McDonald's to Stress Low Prices Amid Slow Sales

NEW YORK -- McDonald's Corp. plans to be more aggressive in advertising low prices following a troubled third quarter, in which earnings fell 3.5 percent, reports the Wall Street Journal. The larger-than-expected drop is due to a sluggish economy and disappointing marketing campaign, and sales and earnings are expected to "remain pressured" over the next few quarters, according to the report.

"We face softening demand, heightened competition and rising costs in many of our markets," stated Chief Financial Officer Pete Bensen.

The fast food giant is reportedly struggling more now than it did three years ago because the economic downturn is more widespread and its competition is working harder to catch up. Additionally, customers tend to order fewer extras such as drinks, desserts, and premium items, which have higher profit margins. Consumers also go out to eat less frequently.

Chief Executive Don Thompson stated that McDonald's focus on promoting higher-priced "Extra Value Menu" instead of the "Dollar Menu" within the U.S. did not "resonate as strongly" with customers.

"We're going back to talk of the Dollar Menu," Thompson said.

McDonald's is losing momentum worldwide, and same-store sales have declined by the largest amounts since April 2003, according to Thompson. "It's been very rare that we've ever seen all of our major markets experiencing the impact of these kind of global economies at the same time," he noted.

However, the company expects sales for the whole quarter to improve, partially due to the December arrival of the popular McRib sandwich. Its goal is to gain more customer loyalty through lower prices, giving it a larger consumer base and more ability to raise prices when the economic outlook improves.

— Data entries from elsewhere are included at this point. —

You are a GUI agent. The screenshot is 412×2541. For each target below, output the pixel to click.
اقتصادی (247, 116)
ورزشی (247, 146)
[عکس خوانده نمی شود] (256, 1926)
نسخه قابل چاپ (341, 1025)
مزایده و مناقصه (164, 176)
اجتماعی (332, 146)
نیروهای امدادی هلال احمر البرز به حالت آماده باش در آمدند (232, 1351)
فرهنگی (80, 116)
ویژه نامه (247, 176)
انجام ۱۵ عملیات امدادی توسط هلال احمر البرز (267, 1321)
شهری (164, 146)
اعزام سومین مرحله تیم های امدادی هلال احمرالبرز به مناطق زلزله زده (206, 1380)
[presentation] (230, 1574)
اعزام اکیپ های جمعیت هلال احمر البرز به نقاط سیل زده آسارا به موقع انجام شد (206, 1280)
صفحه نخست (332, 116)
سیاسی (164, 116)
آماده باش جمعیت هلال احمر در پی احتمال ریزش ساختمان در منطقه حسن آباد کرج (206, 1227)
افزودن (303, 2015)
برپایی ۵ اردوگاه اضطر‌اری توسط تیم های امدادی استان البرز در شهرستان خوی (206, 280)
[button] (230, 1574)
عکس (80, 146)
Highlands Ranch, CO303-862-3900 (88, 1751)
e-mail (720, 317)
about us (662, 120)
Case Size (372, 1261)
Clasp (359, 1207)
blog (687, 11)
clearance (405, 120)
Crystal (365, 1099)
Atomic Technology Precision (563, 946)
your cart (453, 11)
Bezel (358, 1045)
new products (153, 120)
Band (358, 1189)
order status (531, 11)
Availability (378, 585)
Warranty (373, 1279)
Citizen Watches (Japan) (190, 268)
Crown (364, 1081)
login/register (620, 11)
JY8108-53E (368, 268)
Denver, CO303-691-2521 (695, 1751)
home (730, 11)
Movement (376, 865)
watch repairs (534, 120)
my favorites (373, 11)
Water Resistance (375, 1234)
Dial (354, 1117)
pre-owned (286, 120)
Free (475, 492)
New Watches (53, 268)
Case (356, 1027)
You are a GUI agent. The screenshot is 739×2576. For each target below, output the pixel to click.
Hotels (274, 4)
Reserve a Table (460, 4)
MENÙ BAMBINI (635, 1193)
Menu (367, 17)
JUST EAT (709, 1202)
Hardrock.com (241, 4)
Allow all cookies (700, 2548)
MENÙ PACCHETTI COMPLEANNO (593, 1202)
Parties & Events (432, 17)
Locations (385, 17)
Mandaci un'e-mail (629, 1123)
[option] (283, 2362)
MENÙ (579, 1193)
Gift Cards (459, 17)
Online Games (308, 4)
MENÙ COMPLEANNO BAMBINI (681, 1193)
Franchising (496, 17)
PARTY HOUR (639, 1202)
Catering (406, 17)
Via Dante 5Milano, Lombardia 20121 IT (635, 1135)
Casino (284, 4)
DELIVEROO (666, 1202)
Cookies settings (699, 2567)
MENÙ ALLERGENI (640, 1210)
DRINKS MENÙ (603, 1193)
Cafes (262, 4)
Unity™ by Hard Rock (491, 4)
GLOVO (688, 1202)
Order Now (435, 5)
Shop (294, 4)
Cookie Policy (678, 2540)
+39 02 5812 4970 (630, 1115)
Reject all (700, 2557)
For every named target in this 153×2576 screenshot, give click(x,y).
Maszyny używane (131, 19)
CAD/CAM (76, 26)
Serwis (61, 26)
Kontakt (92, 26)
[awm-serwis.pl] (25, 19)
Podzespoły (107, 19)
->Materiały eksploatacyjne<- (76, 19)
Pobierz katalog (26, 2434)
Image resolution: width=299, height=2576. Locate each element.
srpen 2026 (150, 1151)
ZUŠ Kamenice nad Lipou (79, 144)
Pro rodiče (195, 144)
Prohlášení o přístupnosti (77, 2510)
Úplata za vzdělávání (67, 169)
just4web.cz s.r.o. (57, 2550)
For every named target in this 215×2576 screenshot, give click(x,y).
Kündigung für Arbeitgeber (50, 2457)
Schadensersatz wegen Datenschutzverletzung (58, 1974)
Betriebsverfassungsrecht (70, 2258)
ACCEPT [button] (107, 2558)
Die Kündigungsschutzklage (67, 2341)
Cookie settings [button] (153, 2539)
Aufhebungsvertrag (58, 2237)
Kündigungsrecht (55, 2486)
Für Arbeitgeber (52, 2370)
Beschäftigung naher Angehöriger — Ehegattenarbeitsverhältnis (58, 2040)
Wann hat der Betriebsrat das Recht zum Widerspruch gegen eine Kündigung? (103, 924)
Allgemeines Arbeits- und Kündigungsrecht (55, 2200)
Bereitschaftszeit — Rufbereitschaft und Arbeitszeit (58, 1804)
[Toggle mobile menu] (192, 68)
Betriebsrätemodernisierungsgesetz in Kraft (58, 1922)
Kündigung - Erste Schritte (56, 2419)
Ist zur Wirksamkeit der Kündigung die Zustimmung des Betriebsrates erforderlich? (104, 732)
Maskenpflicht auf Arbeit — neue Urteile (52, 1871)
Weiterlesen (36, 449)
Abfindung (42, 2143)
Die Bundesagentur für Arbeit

"Clearly, we'd love to be able to see more sales, and that will come in time, but right now it's about having more traffic and appealing to customers," Thompson said.

McDonald's reported a profit of $1.46 billion during Q3 2012, down from $1.51 billion during the same quarter one year earlier. Per-share profit slipped from $1.45 to $1.43 during the same time period, surprising analysts, the WSJ reported.